Return every line of the data below that contains the word "magnifier". Case counts.
[START OF Supplied records]
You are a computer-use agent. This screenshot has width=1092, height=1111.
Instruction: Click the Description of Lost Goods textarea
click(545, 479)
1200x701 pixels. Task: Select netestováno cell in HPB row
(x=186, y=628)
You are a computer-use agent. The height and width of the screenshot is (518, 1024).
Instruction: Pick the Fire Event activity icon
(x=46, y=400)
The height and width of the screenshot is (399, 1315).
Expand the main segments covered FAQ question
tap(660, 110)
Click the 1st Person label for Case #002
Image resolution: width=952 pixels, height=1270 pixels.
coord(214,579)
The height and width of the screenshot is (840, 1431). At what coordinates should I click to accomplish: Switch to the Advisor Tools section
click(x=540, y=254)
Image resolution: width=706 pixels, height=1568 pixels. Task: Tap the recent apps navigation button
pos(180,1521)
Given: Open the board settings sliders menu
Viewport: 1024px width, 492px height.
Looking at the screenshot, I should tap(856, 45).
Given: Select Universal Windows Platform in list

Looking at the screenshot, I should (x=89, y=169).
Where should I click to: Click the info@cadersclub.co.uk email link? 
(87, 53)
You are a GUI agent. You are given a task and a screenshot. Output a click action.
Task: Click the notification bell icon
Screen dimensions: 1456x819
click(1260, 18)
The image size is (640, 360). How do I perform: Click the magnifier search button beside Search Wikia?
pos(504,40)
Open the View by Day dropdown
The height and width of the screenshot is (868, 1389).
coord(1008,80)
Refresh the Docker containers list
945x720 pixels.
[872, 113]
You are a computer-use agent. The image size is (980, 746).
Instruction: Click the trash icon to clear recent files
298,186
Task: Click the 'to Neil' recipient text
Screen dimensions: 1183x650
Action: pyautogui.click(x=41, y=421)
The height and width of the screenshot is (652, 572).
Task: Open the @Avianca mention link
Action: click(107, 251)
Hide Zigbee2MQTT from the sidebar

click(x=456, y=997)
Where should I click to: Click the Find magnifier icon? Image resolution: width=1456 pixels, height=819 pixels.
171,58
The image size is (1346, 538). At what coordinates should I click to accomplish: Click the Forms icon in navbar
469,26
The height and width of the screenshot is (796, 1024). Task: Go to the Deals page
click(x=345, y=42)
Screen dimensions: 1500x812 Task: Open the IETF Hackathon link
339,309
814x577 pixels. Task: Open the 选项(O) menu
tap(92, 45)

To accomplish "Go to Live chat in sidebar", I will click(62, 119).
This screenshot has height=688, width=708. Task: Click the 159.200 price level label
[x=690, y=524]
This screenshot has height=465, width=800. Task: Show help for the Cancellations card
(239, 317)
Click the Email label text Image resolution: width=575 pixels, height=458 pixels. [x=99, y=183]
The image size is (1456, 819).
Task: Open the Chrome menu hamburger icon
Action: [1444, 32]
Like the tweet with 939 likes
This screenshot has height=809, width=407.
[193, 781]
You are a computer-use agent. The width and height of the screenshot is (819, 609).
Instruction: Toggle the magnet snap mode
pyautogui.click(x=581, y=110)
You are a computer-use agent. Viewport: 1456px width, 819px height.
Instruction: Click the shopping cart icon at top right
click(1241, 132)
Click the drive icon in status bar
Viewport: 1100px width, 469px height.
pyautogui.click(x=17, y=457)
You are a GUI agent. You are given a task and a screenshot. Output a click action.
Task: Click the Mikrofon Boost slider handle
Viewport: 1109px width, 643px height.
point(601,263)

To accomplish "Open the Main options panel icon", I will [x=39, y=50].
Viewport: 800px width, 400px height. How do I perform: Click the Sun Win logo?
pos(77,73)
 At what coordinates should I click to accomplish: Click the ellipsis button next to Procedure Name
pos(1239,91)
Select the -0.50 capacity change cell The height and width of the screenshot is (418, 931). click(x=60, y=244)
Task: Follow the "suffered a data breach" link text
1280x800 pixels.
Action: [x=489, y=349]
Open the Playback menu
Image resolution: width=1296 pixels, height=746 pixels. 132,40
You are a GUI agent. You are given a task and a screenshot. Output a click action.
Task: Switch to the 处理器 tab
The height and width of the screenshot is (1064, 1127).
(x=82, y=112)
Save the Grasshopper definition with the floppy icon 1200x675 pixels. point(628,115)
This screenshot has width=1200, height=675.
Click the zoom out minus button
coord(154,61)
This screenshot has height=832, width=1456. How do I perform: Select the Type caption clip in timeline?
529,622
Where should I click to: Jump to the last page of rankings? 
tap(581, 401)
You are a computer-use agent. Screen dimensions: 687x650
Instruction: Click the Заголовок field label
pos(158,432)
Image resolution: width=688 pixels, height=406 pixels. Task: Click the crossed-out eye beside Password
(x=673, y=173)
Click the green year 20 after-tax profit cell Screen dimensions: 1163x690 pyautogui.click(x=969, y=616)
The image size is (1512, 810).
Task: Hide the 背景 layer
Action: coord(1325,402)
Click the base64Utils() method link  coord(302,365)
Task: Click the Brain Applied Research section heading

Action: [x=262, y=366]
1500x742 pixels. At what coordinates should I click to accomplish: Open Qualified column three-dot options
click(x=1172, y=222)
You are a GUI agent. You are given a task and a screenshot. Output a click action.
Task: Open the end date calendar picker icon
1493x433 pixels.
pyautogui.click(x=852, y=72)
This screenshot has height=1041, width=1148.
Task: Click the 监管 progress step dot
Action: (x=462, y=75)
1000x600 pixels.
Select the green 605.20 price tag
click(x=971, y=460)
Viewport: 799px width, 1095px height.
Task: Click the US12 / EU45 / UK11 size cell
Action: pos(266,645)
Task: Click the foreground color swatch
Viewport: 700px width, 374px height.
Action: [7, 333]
[END OF Supplied records]
[Exercise result]
The image size is (640, 360). How do I perform: Click the magnifier search button beside Search Wikia?
Where should I click to: Click the Find magnifier icon? Image resolution: width=1456 pixels, height=819 pixels.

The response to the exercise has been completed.